Senin, 04 Agustus 2014
Yang Udik Yang Mudik
Sebelumnya saya ucapkan Minal Aidin Wal Faizin pada semua pembaca.
Masih menyambut suasana Idul Fitri, postingan ini hadir untuk lagi-lagi
bercerita tentang pengalaman pribadi saya dan dari sudut saya. Tanpa
bermaksud untuk menyudutkan atau meremehkan pihak lain (Merasa terlalu
provokatif dengan judul).
Jadi tahun ini saya mudik. Ke
Rembang tentunya. Ini merupakan kedua kali saya merasakan menjadi salah
seorang pemudik, dalam hal bukan sebagai mahasiswa. Jadi dalam
pandangan saya, mudik itu harus ada membawa sesuatu untuk orang yang
dirumah. Kalau mahasiswa kan statusnya pulang kampung dan belum bisa
membawa apa-apa. Lumayan bangga juga sih, karena tahun kedua mampu
memberikan sedikit kepada orangtua, adik, keponakan dan handai tolan.

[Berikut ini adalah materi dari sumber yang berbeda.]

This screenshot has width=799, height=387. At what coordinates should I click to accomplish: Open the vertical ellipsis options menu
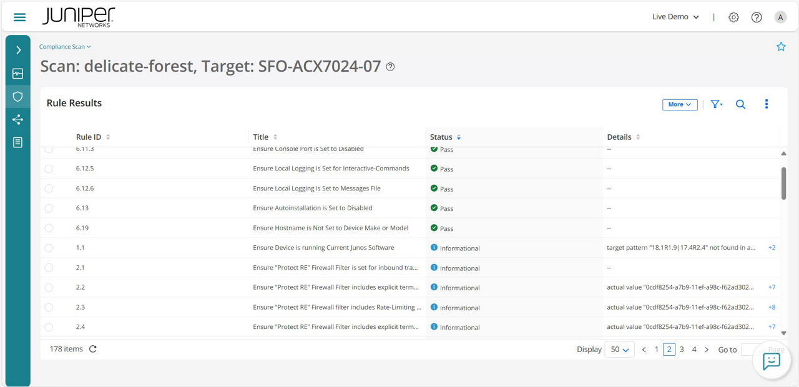[767, 104]
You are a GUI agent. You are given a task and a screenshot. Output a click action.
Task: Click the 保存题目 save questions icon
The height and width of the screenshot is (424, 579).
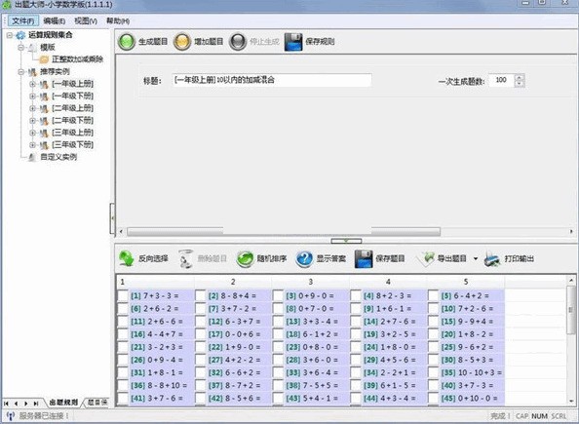pyautogui.click(x=364, y=258)
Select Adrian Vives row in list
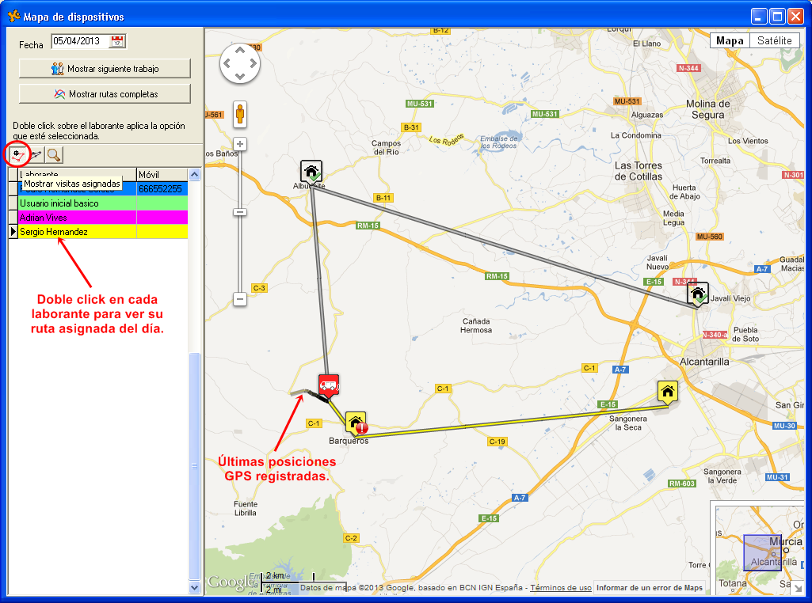 click(x=77, y=217)
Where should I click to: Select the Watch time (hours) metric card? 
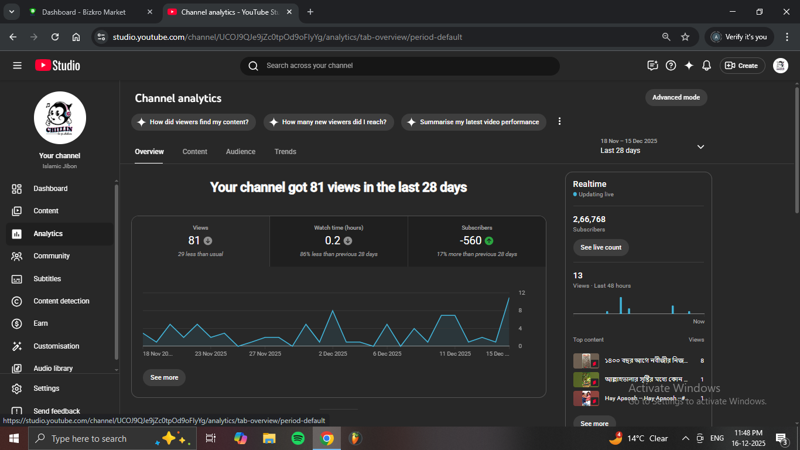tap(339, 241)
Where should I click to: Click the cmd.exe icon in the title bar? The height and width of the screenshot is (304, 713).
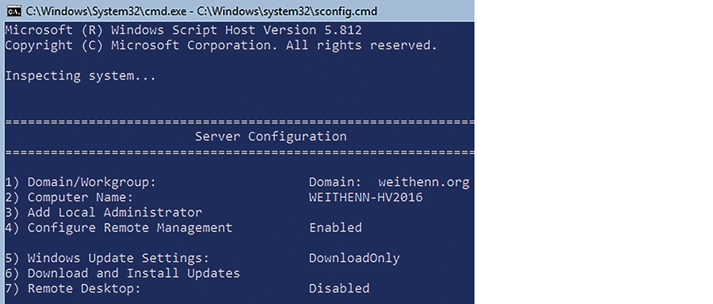[14, 11]
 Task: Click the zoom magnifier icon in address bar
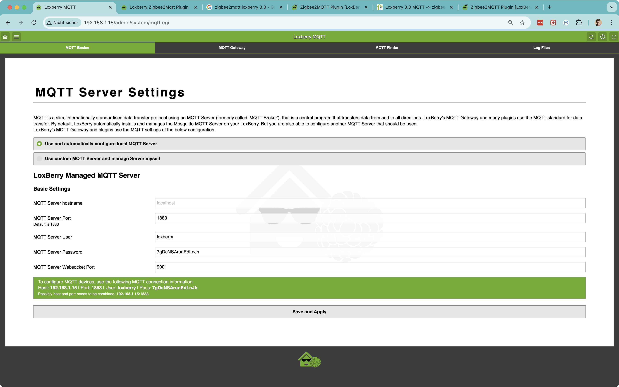[510, 23]
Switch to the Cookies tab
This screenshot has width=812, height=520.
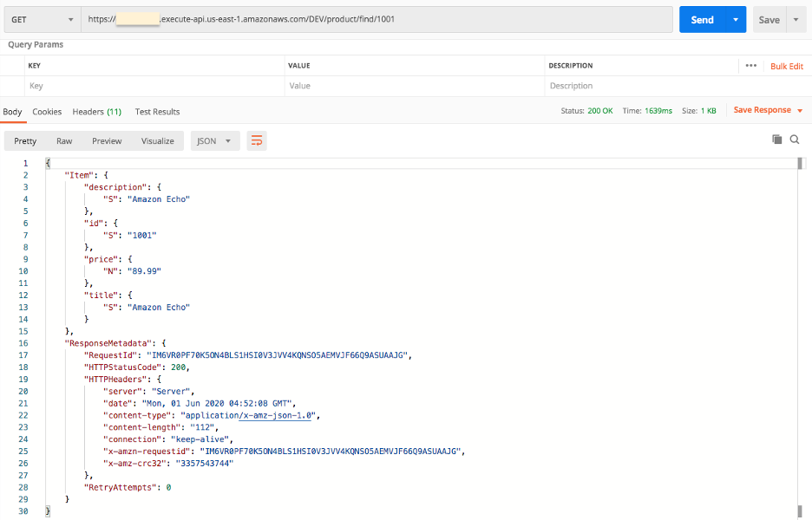46,111
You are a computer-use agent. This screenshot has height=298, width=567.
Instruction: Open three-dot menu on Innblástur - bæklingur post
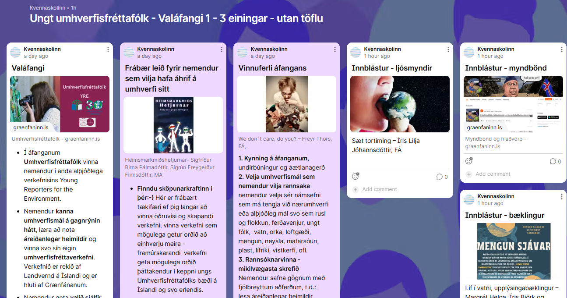(562, 197)
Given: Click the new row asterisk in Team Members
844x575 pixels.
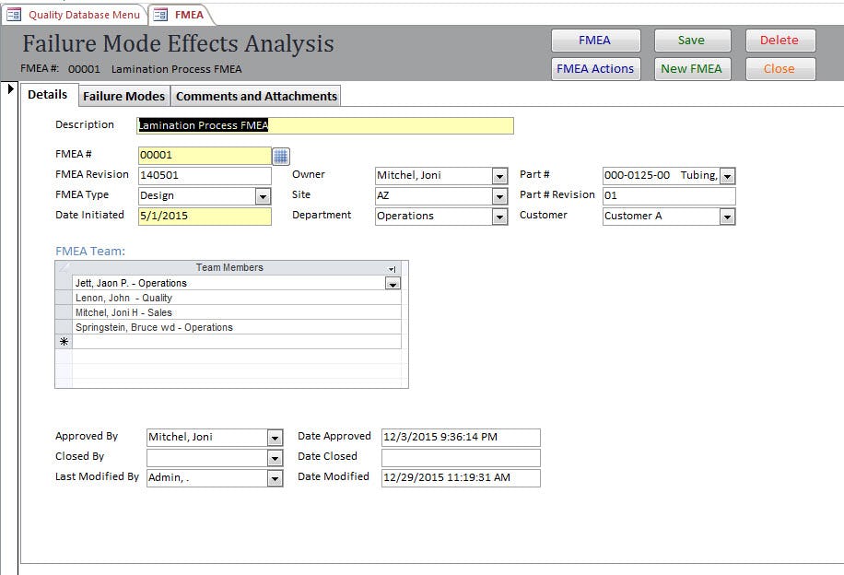Looking at the screenshot, I should pos(64,342).
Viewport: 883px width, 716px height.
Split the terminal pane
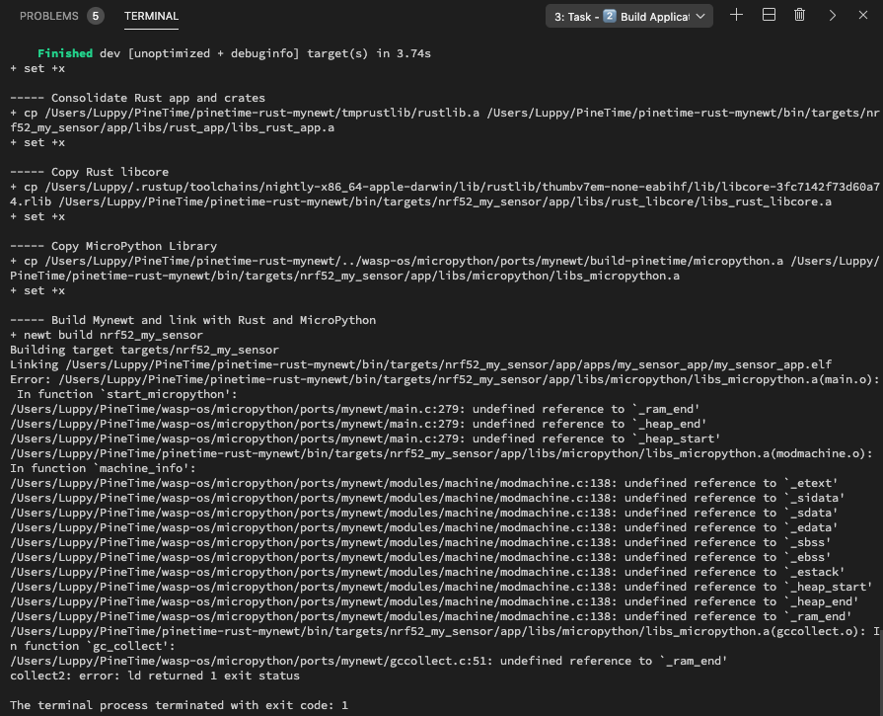coord(769,15)
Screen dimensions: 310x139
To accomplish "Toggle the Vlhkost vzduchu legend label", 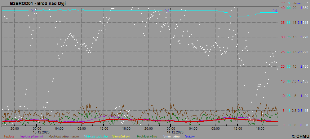I will pos(96,136).
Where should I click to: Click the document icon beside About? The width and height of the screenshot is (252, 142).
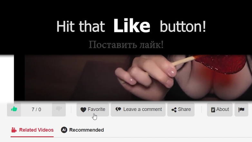coord(213,110)
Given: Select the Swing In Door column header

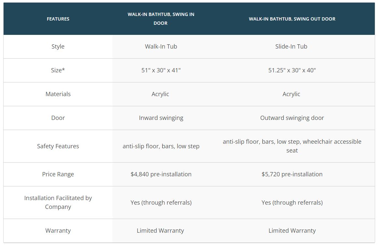Looking at the screenshot, I should click(x=161, y=19).
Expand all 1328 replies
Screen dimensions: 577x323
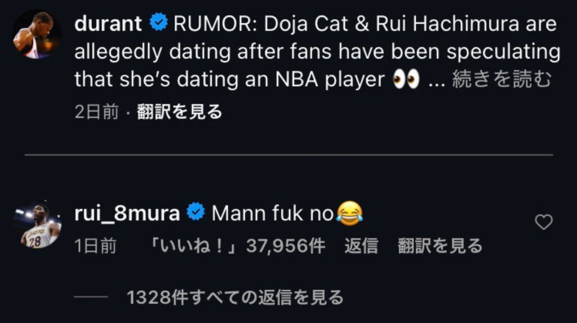235,297
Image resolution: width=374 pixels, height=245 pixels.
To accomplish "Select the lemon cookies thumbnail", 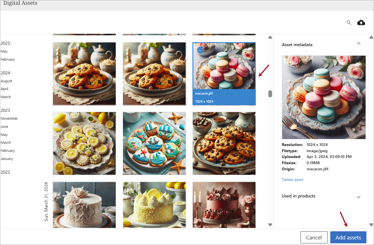I will [84, 143].
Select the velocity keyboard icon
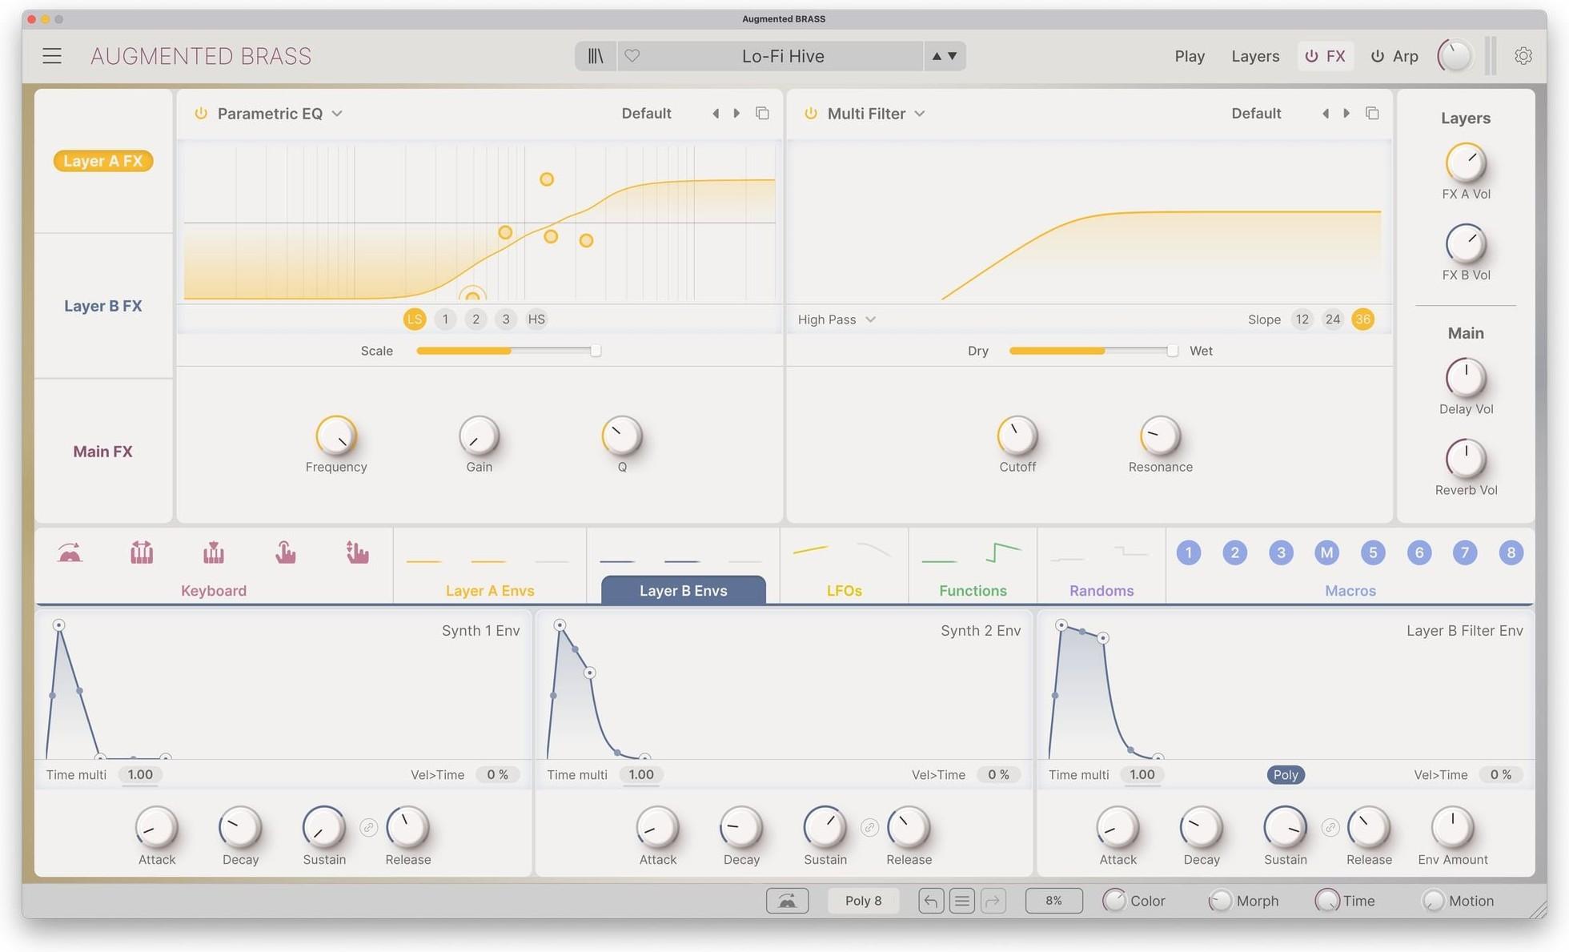This screenshot has width=1569, height=952. click(x=212, y=552)
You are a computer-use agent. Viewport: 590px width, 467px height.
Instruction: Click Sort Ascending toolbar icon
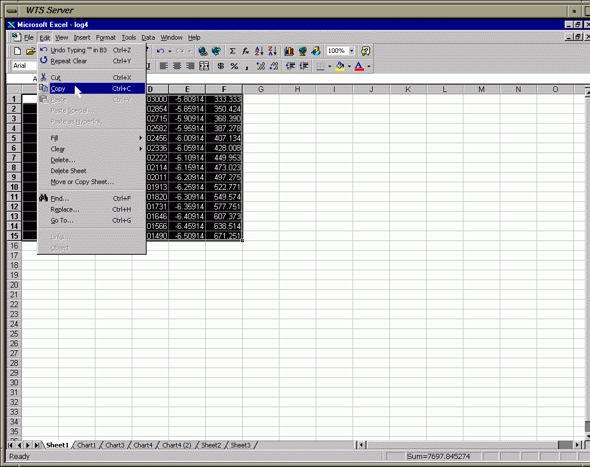coord(259,51)
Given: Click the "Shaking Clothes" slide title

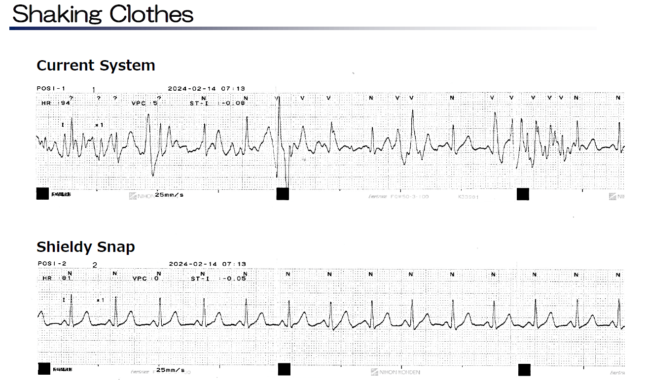Looking at the screenshot, I should coord(103,14).
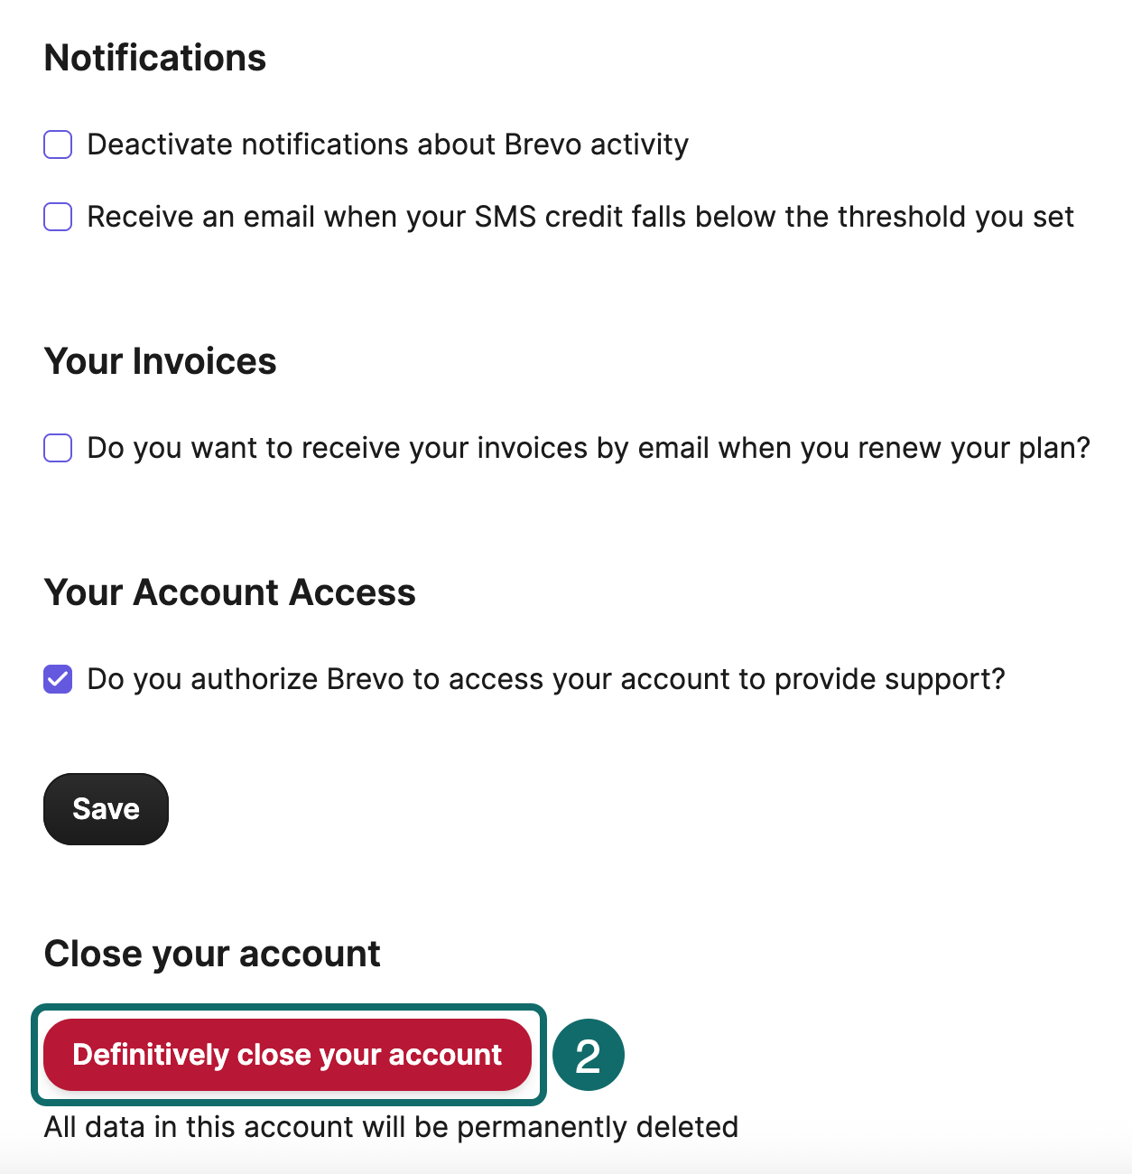Click the Your Invoices heading

160,360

Bahkan lebih kerasa lagi mudiknya dengan memakai motor dan menempuh tiga
jam perjalanan plus printilan yang harus dibawa. Mudik yang "udik"
banget memang. Dengan membonceng Ibu, mengarungi jalanan Pantura dengan
segenap buah tangan yang tak layak aslinya bila diabaikan. Sehingga
mudik tahun ini memang lebih kerasa karena akhirnya saya sama seperti
pemudik khususnya yang beroda dua yang membawa barang berbusa-busa dan
menempuh jarak yang melunglaikan raga.
Yang unik
menurut saya, pun dijaman kemajuan teknologi informasi sekarang ini
ritual mudik masih dan bahkan harus tetap dijalankan oleh setiap
perantauan. Kalau alasannya untuk menjalin silaturahmi, HP sudah cukup
mewakili dengan setiap layanannya. Namun yang mejadi khas dari mudik
ialah, menurut saya hal ini juga dilambangkan dengan kesuksesan. Sukses
karir dan dari segala jerih payah yang mampu dibanggakan di kam pung
halaman. Pun hal ini dimaksudkan positif bahwa dengan setahun bekerja
keras setidaknya pencapaian yang telah diraih laik untuk dikabarkan
kepada handai taulan di kampung. Pun menurut data statistik yang saya
baca bahwa setiap tahun jumlah pemudik semakin bertambah. Ya,
menunjukkan bahwa penduduk Indonesia yang terus bertambah, ya memang
arus pertumbuhan urbanisasi semakin membara, ya bahkan bisa dikatakan
kondisi ekonomi di Indonesia semakin memungkinkan masyarakatnya untuk
bisa kembali ke rumah dengan segenap rejeki yang diraihnya. Sehingga
semakin sedikit Bang Toyib yang tak pulang tiga kali puasa tiga kali
lebaran. Karena Bang Toyib bisa pulang setahun sekali.
Selain
mudik untuk menemui handai taulan, yang tidak kalah menarik ialah Reuni
di setiap perayaan idul fitri. Memang mungkin ini bukan satu-satunya
waktu yang bisa dijadikan alasan untuk berkumpul, namun memang kembali
lagi momen lebaran merupakan yang paling ramai untuk berkumpul sejumlah
kawan lawas. Bagi saya yang anaknya hiperaktif di segala bidang, idul
fitri yang libur tujuh hari rasanya masih kurang untuk menemui setiap
kawan. Hari pertama kedua saya manfaatkan untuk keluarga. Hari ketiga
untuk teman sekelas saat SMA, hari keempat kembali untuk keluarga yang
berkunjung ke rumah, hari kelima masih untuk teman SMA yang sisanya,
hari keenam untuk sahabat terdekat, bahkan sampai hari ketujuh masih ada
untuk teman-teman pramuka (disempetin karena bertemu mantan terindah).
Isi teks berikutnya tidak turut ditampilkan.